begin Document passage

= Alekseev–Gröbner formula =

Formula for expressing the global error of a perturbation

The Alekseev–Gröbner formula, or nonlinear variation-of-constants formula, is a generalization of the linear variation of constants formula which was proven independently by Wolfgang Gröbner in 1960 and Vladimir Mikhailovich Alekseev in 1961. It expresses the global error of a perturbation in terms of the local error and has many applications for studying perturbations of ordinary differential equations.

== Formulation ==

Let $d \in \mathbb N$ be a natural number, let $T \in (0, \infty)$ be a positive real number, and let $\mu \colon [0, T] \times \mathbb{R}^{d} \to \mathbb{R}^{d} \in C^{0, 1}([0, T] \times \mathbb{R}^{d})$ be a function which is continuous on the time interval $[0, T]$ and continuously differentiable on the $d$-dimensional space $\mathbb{R}^{d}$. Let $X \colon [0, T]^{2} \times \mathbb{R}^{d} \to \mathbb{R}^{d}$, $(s, t, x) \mapsto X_{s, t}^{x}$ be a continuous solution of the integral equation
$$X_{s, t}^{x} = x + \int_{s}^{t} \mu(r, X_{s, r}^{x}) dr.$$
Furthermore, let $Y \in C^{1}([0, T], \mathbb{R}^{d})$ be continuously differentiable. We view $Y$ as the unperturbed function, and $X$ as the perturbed function. Then it holds that
$$X_{0, T}^{Y_{0}} - Y_{T} = \int_{0}^{T} \left( \frac{\partial}{\partial x} X_{r, T}^{Y_{s}} \right) \left( \mu(r, Y_{r}) - \frac{d}{dr} Y_{r} \right) dr.$$
The Alekseev–Gröbner formula allows to express the global error $X_{0, T}^{Y_{0}} - Y_{T}$ in terms of the local error $( \mu(r, Y_{r}) - \tfrac{d}{dr} Y_{r})$.

end Document passage
begin Record list

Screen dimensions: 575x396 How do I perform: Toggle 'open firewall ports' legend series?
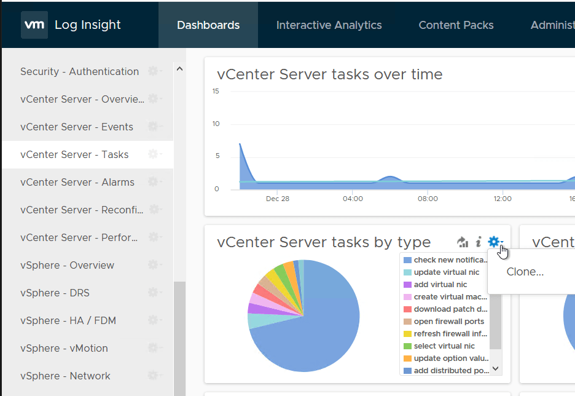coord(448,322)
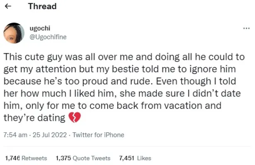
Task: Click the Thread header title
Action: 42,6
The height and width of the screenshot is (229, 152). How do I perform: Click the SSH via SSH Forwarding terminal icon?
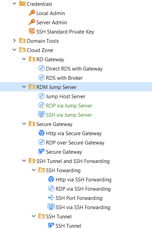[x=51, y=207]
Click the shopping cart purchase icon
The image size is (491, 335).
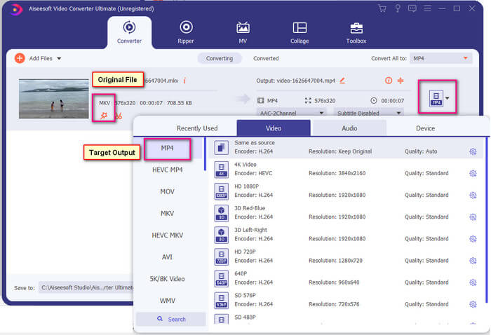pos(382,8)
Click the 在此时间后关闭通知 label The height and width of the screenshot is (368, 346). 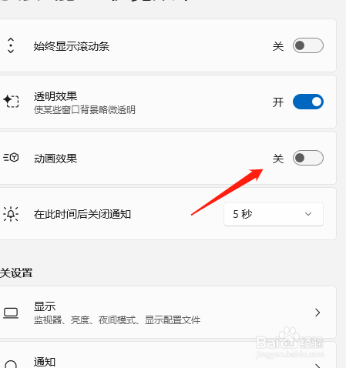coord(82,214)
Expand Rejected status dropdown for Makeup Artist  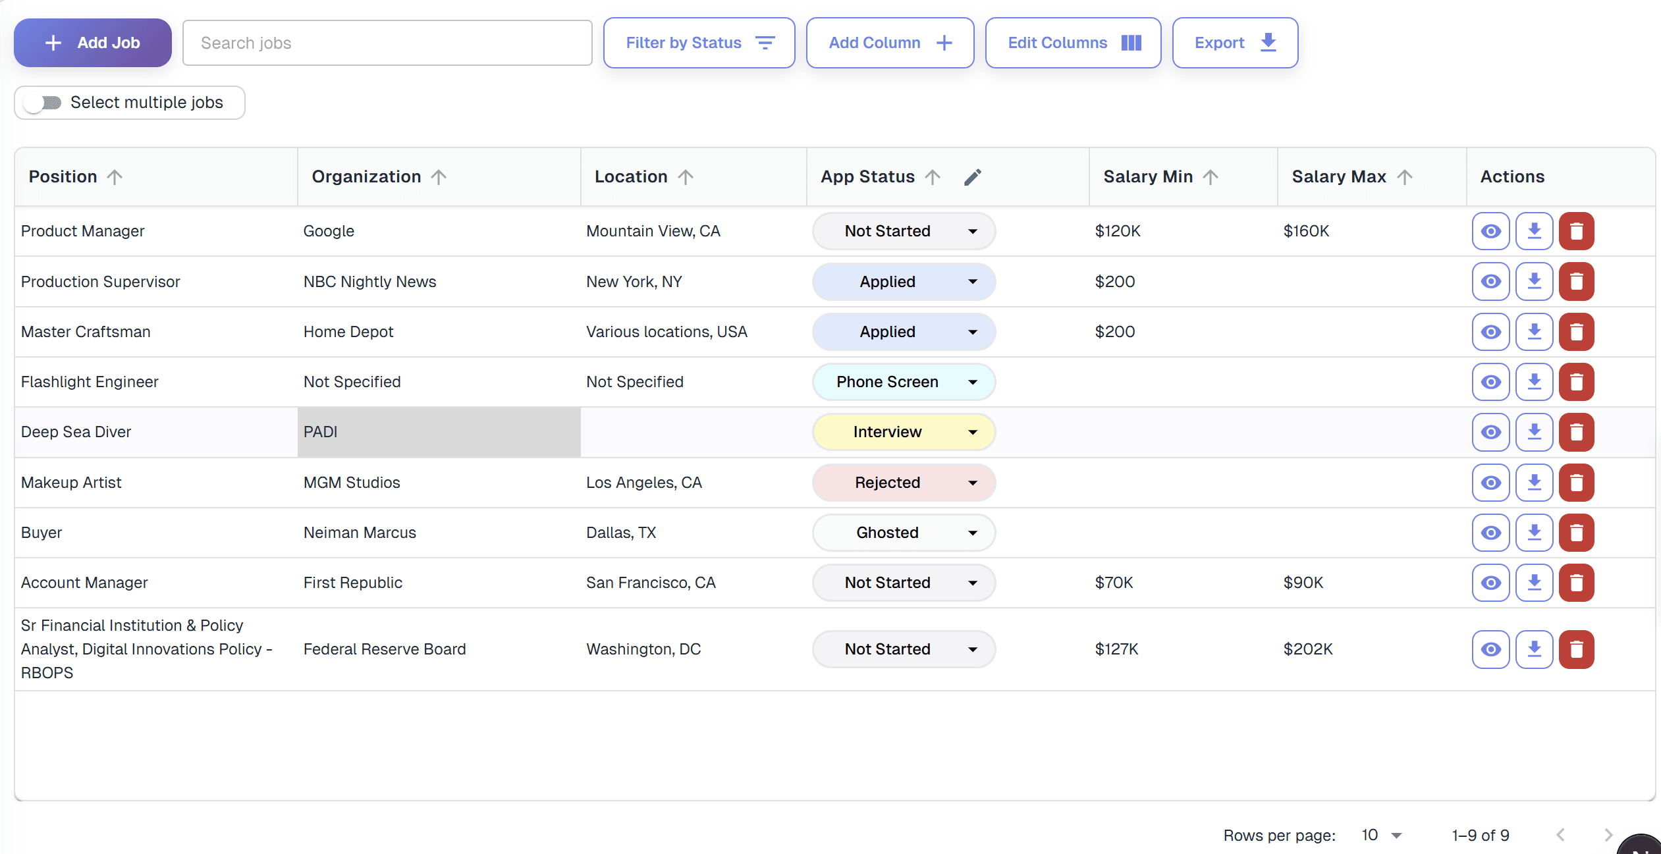904,483
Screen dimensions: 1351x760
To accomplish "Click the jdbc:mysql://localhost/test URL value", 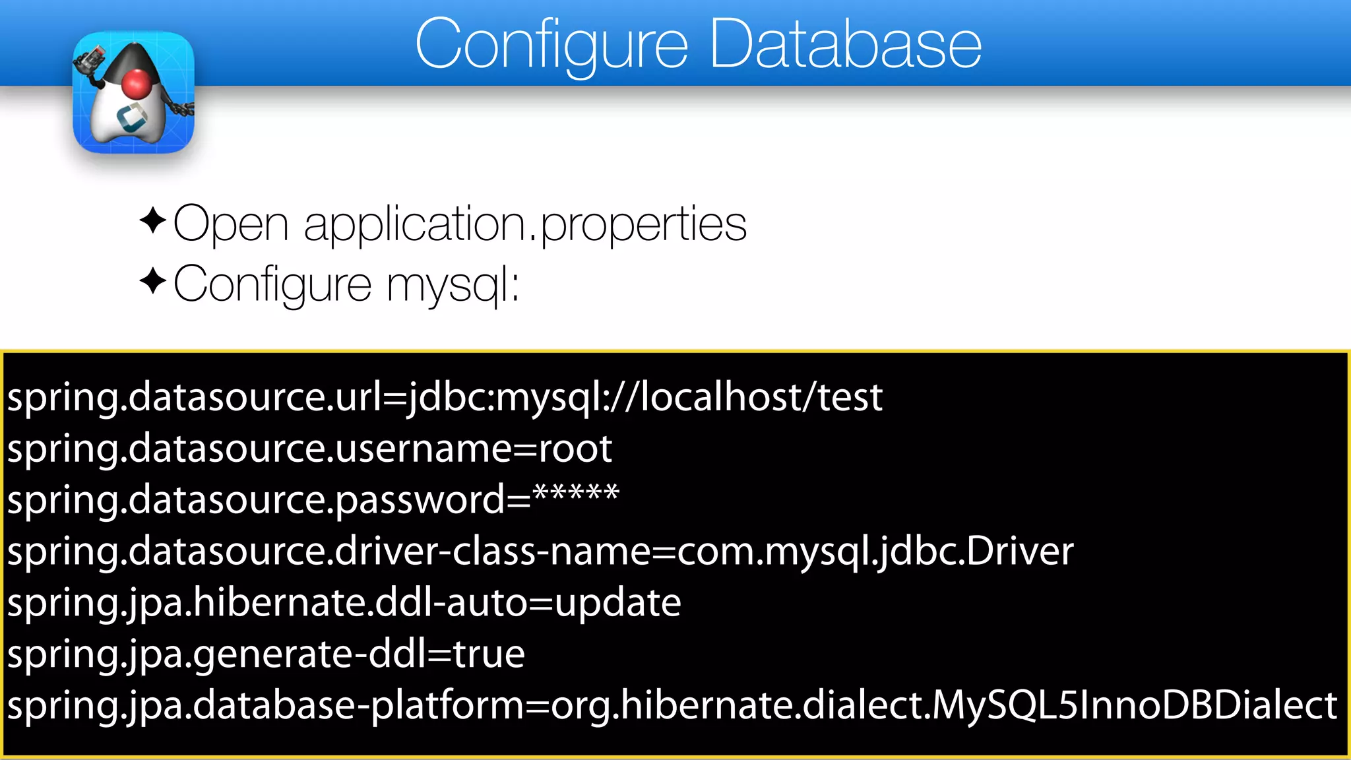I will click(645, 397).
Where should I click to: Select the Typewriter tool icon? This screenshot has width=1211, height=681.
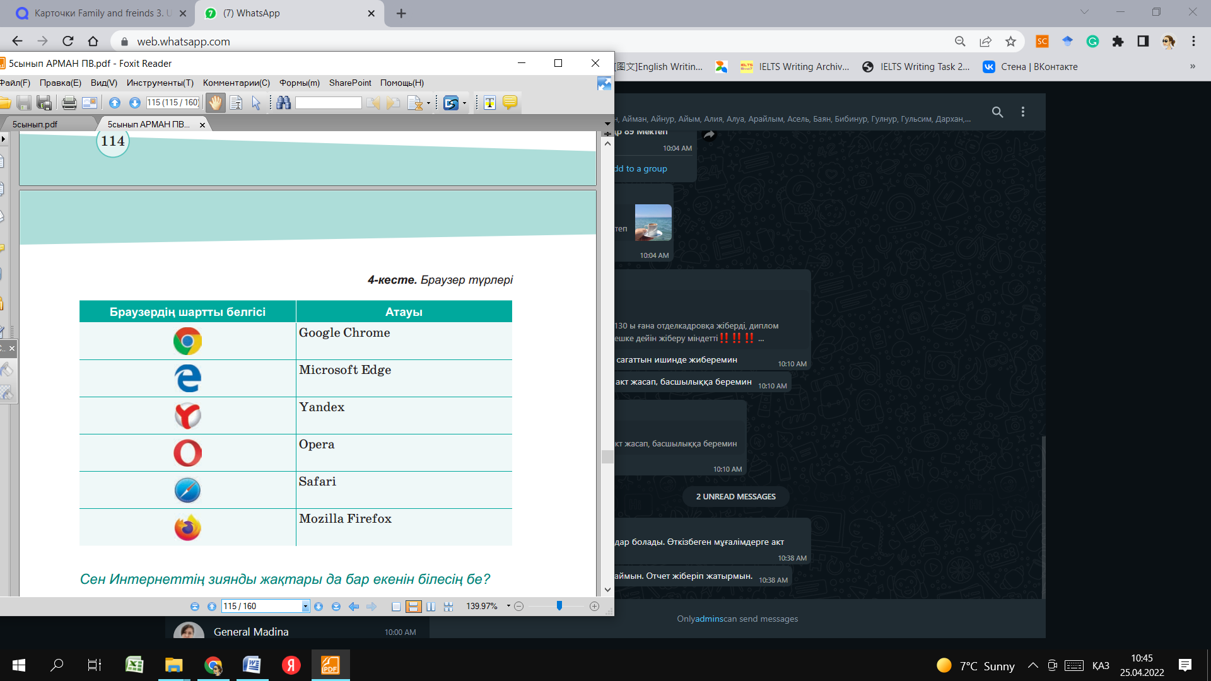pyautogui.click(x=490, y=103)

end Record list

• _Directives_:
[A] Answer the following questions using the Alekseev–Gröbner formula article above, giving each answer on its own line marked to match:
(i) Who proved the formula in 1960?
(ii) What other name does the article give for the formula?
(iii) Which function is viewed as the unperturbed function?
[B] For each statement below, state whether it agrees with the Alekseev–Gröbner formula article above, and support each yes or no by quoting the deciding words of the article.
(i) Vladimir Mikhailovich Alekseev proved the formula in 1961.
(ii) The function $\mu$ is required to be continuously differentiable on the time interval $[0, T]$.
(iii) $T$ is required to be a natural number.

• _List of solutions_:
[A]
(i) Wolfgang Gröbner
(ii) The nonlinear variation-of-constants formula
(iii) $Y$

[B]
(i) Yes: "Vladimir Mikhailovich Alekseev in 1961"
(ii) No: "continuous on the time interval $[0, T]$ and continuously differentiable on the $d$-dimensional space $\mathbb{R}^{d}$"
(iii) No: "let $T \in (0, \infty)$ be a positive real number"